Présidentielle kényane: à reprendre !


La Cour suprême du Kenya, saisie par l’opposition, a ordonné vendredi dernier la tenue d’un nouveau scrutin d’ici 60 jours.

D’après la plus haute juridiction kényane, l’élection présidentielle du 8 août dernier « n’a pas été conduite en accord avec la Constitution ». Pour le président de la Cour suprême, David Mariga, « à la question de savoir si les illégalités et irrégularités ont affecté l’intégrité de l’élection, la Cour est d’avis que c’est le cas ». Dans ces conditions, l’instance qu’il dirige a décidé de déclarer invalide, l’élection du président sortant Uhuru Kenyatta, qui, selon la Commission électorale (IEBC) avait remporté le scrutin avec 54, 27% des voix contre 44,74% à son suivant, Raïla Odinga. D’après la Cour suprême, la Commission électorale a « échoué, négligé ou refusé » de conduire les élections en accord avec la Constitution. Elle a notamment mis en exergue des irrégularités dans la transmission des résultats.

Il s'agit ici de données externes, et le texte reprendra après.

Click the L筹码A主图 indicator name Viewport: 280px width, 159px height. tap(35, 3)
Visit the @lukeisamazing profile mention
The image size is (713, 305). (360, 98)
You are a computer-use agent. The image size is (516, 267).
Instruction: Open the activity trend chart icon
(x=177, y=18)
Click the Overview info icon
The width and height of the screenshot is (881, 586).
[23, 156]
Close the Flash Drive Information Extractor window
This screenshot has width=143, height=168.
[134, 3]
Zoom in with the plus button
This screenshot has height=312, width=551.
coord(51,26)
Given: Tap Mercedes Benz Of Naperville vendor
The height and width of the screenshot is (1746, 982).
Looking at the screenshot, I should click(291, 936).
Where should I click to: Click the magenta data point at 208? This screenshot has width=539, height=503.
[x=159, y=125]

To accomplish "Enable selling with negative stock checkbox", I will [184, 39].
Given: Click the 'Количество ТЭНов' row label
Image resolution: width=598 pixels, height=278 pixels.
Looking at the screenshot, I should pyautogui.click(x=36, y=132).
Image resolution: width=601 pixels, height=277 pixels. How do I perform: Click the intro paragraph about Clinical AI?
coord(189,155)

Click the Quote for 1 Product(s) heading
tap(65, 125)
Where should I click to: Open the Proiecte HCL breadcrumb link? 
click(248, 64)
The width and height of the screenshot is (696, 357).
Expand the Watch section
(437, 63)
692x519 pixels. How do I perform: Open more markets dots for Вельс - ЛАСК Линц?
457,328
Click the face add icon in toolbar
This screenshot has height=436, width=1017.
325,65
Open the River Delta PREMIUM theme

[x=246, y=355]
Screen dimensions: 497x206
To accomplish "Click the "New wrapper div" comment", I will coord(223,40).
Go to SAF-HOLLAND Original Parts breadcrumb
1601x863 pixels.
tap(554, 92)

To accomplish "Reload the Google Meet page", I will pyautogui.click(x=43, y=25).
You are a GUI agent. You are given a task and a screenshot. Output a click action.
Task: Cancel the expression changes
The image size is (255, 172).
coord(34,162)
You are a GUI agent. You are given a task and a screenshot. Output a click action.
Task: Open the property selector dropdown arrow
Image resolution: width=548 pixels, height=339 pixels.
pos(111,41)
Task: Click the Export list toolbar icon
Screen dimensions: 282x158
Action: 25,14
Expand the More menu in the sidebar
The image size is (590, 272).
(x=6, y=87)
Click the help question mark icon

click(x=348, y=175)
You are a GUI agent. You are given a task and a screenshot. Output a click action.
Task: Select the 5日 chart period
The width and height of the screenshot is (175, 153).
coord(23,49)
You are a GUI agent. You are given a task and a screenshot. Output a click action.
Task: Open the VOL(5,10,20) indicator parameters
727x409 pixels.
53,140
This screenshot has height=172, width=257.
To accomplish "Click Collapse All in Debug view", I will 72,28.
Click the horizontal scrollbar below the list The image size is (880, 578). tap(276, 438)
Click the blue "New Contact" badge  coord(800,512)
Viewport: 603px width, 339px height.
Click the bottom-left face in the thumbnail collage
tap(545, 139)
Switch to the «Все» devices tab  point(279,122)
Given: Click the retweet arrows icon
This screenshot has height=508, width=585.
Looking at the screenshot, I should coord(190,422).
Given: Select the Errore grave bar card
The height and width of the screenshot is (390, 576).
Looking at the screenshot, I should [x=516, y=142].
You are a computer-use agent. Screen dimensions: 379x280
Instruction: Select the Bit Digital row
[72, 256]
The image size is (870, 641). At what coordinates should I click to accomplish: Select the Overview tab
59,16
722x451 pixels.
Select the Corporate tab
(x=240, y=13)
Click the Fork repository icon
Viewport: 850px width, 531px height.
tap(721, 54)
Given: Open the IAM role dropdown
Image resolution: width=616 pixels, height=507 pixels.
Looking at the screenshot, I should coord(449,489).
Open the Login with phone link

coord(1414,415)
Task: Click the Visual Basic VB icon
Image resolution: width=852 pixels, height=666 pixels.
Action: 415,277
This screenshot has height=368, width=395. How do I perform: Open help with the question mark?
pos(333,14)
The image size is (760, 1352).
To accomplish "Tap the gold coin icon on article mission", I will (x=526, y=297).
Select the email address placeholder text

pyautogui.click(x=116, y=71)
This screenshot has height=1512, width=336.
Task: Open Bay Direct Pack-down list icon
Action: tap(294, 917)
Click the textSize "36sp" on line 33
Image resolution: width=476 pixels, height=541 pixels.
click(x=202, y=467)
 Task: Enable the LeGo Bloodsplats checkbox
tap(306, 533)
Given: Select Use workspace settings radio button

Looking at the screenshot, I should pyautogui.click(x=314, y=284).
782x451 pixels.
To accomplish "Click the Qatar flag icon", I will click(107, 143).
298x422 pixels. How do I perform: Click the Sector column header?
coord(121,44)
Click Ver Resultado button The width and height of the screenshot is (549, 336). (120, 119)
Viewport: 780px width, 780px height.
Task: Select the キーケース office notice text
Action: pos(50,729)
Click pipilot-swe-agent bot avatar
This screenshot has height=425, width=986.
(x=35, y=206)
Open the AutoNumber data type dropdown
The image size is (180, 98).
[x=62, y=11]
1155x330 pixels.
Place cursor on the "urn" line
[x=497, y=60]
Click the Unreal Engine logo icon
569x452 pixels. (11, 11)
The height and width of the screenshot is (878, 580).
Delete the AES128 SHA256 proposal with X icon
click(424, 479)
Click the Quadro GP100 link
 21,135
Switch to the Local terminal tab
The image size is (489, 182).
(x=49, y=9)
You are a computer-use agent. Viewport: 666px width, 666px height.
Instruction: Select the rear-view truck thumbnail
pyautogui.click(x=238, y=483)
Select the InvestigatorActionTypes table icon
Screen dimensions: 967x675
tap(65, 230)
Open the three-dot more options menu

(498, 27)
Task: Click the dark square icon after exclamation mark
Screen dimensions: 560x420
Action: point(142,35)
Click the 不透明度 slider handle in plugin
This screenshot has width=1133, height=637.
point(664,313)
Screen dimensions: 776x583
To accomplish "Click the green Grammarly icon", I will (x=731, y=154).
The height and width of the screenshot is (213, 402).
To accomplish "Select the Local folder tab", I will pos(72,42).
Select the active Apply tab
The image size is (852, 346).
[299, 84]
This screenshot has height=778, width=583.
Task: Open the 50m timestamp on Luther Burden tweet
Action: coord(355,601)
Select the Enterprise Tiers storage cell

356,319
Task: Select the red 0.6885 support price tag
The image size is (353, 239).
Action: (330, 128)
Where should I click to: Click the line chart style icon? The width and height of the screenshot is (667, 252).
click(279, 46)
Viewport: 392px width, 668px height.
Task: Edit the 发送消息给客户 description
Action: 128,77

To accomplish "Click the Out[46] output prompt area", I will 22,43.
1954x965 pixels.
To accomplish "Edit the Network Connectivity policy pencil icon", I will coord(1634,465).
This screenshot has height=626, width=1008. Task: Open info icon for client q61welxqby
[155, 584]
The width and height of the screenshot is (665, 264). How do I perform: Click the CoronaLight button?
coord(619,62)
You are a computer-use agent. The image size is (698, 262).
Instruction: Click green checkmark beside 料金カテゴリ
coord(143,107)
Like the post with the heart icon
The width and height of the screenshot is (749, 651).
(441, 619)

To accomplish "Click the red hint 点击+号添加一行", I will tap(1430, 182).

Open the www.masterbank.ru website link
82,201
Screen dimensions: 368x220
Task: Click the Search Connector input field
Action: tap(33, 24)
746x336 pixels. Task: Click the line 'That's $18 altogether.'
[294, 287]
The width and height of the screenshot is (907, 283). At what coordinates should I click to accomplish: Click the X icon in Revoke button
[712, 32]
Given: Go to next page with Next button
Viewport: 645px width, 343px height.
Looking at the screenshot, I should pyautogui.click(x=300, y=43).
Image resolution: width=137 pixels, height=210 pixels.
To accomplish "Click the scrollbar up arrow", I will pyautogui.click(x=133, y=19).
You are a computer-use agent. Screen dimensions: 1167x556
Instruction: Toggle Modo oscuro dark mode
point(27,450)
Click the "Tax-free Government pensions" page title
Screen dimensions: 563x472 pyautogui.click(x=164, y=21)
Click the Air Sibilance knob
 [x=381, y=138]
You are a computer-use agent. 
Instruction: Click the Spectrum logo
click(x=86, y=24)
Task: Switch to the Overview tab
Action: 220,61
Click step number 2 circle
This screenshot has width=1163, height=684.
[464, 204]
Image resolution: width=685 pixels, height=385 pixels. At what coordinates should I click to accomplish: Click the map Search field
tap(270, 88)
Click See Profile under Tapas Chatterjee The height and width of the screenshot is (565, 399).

A la suite de la décision de la Cour suprême, les partisans de l’opposition ont laissé éclater leur joie, insistant sur une décision historique, qui est un signe de la maturation de la démocratie en Afrique. Pour sa part, le président kenyan, Uhuru Kenyatta dont la réélection a été invalidée, accuse le coup. S’il a affirmé plus d’une fois depuis vendredi dernier qu’il respecte la décision de la Cour suprême, il a également clamé sa désapprobation de la sentence des juges kényans. Mais il a promis de mobiliser ses troupes pour remporter le prochain scrutin de façon éclatante. Il a en outre insisté sur le fait qu’il se pencherait d’une façon particulière sur le travail de la Cour suprême.